Here are just a few examples of the many companies making big investments in their fleets safety and making an impact on driver acquisition and retention with best safety practices:

  • Recently, Fresh Freight in Phoenix, Arizona, decided to acquire a new fleet of premium trucks to attract top driversand address concerns for maintenance and safety. “It changes the way people look at you,” Matt Heroux, Chief Executive Officer, and President said. “They feel like … you understand their business concerns as fleet operators and aren’t going to do things that will put them in a bind.” According to Heroux, the company went from having zero drivers to picking the absolute best candidates possible to come and work with them, thanks to these changes.
  • Among many other companies making a significant investment in the safety of their fleets and driver acquisition practices, Walmart announced in February that they are “offering an $8,000 sign-on bonus for qualified Class A commercial truck drivers in select locations … in an effort to recruit the best and safest drivers to its private fleet (HDT, Feb. 2021).” Plus, they are also offering quarterly safe driving 
  • DTE Energy’s fleet optimization manager, and a 2020 Fleet Visionary of the Year Honoree, Marca Brown, notes that safety is critical to their fleet’s success and an important asset. This is because of DTE’s ‘modernization efforts,’ which focus on giving their drivers the safest vehicles possible to safely and effectively do their jobs. Today, DTE’s vehicles have standardized ADAS safety options, such as backup or cross-traffic monitors, lane departure, pre-collision assist, blind spot information, and auto high beam. Brown also notes that “educating drivers about the solutions made available on fleet vehicles is a critical part of her fleet processes” (Automotive Fleet Feb. 2021).

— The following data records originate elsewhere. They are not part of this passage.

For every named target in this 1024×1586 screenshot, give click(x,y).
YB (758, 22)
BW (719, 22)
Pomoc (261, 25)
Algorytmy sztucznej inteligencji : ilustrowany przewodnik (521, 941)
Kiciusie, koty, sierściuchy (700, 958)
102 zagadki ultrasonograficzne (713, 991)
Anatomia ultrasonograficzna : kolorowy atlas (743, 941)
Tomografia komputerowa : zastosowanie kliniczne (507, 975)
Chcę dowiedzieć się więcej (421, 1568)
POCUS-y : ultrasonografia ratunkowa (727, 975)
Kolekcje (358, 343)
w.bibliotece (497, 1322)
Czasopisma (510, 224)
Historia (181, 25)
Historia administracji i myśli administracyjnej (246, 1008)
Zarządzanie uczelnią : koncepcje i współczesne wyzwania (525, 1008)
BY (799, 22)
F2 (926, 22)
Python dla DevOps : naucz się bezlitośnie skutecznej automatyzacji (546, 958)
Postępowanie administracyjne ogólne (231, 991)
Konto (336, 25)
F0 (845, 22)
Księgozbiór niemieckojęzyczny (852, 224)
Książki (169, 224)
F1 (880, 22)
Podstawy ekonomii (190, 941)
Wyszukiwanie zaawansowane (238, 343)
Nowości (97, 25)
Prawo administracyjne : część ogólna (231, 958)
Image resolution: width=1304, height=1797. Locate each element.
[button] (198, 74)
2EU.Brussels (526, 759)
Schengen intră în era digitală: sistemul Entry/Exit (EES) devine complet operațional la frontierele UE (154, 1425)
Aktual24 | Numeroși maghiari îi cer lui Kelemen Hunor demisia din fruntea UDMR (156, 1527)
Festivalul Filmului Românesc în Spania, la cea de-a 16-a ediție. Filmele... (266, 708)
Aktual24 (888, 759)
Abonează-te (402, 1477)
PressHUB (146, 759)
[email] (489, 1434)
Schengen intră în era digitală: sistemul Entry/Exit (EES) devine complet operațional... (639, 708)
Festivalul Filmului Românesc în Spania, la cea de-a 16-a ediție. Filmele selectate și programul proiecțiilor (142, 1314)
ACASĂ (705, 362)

As major players within the trucking industry continue to look at the ROI and benefits of safety technologies, James Merendino and others believe this will positively impact the space. By tracking those numbers – and the impact of implementation – this data will undoubtedly “help employers, risk managers, and safety professionals improve workplace safety by highlighting its financial impact in total for specific industries,” concluded Merendino.

By tracking these costs and numbers, fleets can track how the safety and driver acquisition rates change over time, showing where safety and technology investments, like PreView Radar, can reduce insurance rates and return their initial costs.